- [What the task requires]: Please copy the interview transcript word for word, beginning at "Cause I was" and stopping after "love my husband.".

- [Extract provided]:
········
It was like this scary aha of This could take 40 years You To, fully manifest, but I can see this happening right now. Like in front of me, this feeling of like, I am nothing. My life feels like nothing but a to do list. I had was giving so much. I couldn’t, it was actually really hard to love my husband in that moment.
Cause I was like doing the dishes and doing, you know, okay, feed him and he couldn’t move. Right. So it was like, he’d eat and then the dish would be sitting right there on the coffee table. And I think for any of us who do like domestic work, right. In any way, shape or form, it’s just, it’s frustrating. And you’re like, but I just left.
I’ve been commuting for three hours back and forth, taking kids to preschool and then to first grade and drop offs and pickups and groceries and all of the stuff that we do daily, right? It was just like on this hyper fast forward and I just felt what was the point? Because I loved I love my husband.
I want to be a mother and a family and none of it was bringing me joy. It was just this, like everything I looked at was like, I have to do something. Right. And it’s just, it, it wasn’t who I was and I knew that, right? I’m a joyful person. I’m a really positive, upbeat person. And I love loving people. Like it’s really something that I enjoy. And that was the thing. There was just zero joy left in all of it.
JoAnn Crohn: Yeah. And I think that a lot of people can identify with feeling their life is one big to do list and just things that they have to get through. And if they get through all the things, then that’s the thing that’s going to be in them joy. what was the twist? what were the first actions that you took to get you out of that place of seeing it as a complete to do list and then moving into joy?
And want to hold that question because we are going to hear about it right after this break. So Nithya, you were telling us about this time in your life where you were taking care of your husband after he was in an accident and your life was just one big to do list. So I want to know, like, what were the first steps? Steps you took to get out of this feeling like you just have all these things to do to moving more towards happiness and joy
Nithya Karia: Yeah. I think Joanna, it was really starting to ask the questions, right? The things that I didn’t want to ask before, like I didn’t want to give myself the permission, right? And I didn’t feel like it was okay. And, to even say like, what’s really like one, there’s a problem, right? Like I just had to admit that this wasn’t working.
Like I wasn’t happy. And I had to get over the fact that how could you not be grateful for everything you have and for the outcome, right? He’s safe. He’s going to be okay. We know in the end and realizing that gratefulness couldn’t be my ceiling. Like it just, that’s, it was just this growing sense, really, of by stepping back and just saying, okay, what if.
········
- [Available data]:
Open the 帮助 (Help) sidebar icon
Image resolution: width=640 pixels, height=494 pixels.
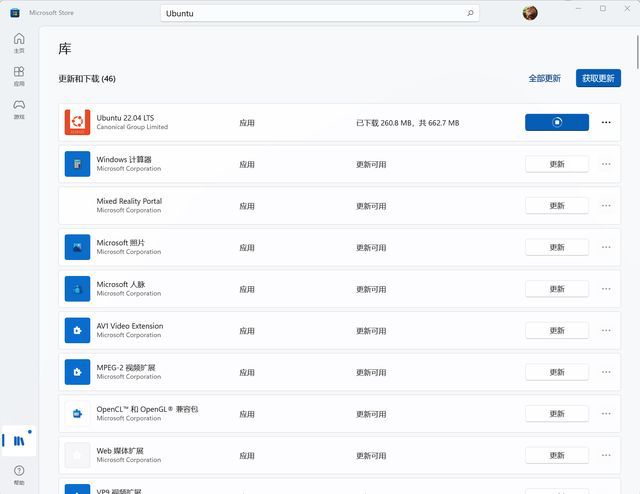pyautogui.click(x=19, y=473)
········
- [Output of the exercise]:
Cause I was like doing the dishes and doing, you know, okay, feed him and he couldn’t move. Right. So it was like, he’d eat and then the dish would be sitting right there on the coffee table. And I think for any of us who do like domestic work, right. In any way, shape or form, it’s just, it’s frustrating. And you’re like, but I just left.
I’ve been commuting for three hours back and forth, taking kids to preschool and then to first grade and drop offs and pickups and groceries and all of the stuff that we do daily, right? It was just like on this hyper fast forward and I just felt what was the point? Because I loved I love my husband.